Even if you’re diligent with your food audits and using up scrappy food, there will still be some stuff you can’t use, like banana peels, onion skins, eggshells, avocado skin etc. If you use paper towels, newspapers etc you can also compost them. Composting closes the food waste cycle, and gives you beautiful rich soil to use in your garden.

If you have a worm farm instead (in some ways this is better than compost because you get the beautiful fertilising worm juice and castings) just be aware that there are a few things worms don’t like.

Some small bits here and there are probably ok, but it’s best to avoid citrus peels, lots of onions, and eggshells. Definitely avoid meat, dairy and cooked foods. The instructions that come with your worm farm should give more details.
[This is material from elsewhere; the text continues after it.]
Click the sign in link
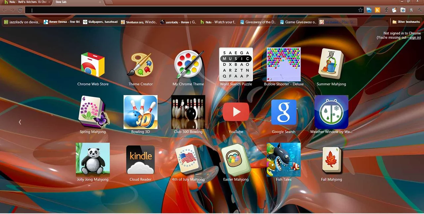This screenshot has width=424, height=214. [x=415, y=38]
Image shows an open rotating black compost bin. Inside the compost bin is black compost, eggshells, paper, green plant material, and other assorted food scraps.
Black gold (aka compost)

In conclusion

There are plenty of ways to reduce your food waste, and anyone can do it. You just need to have an open mind and a desire to do better.

If 300kg + per adult, per year of food waste is normal, we’ve reduced ours by about 99.5%. With relatively little effort. Imagine if every Australian did the same! Even just halving the amount of food waste you produce would make a big difference.

Have you tried using any of these methods to reduce your food waste?

Do you have any other other tips for reducing food waste?

I’d love to hear your experiences in the comments!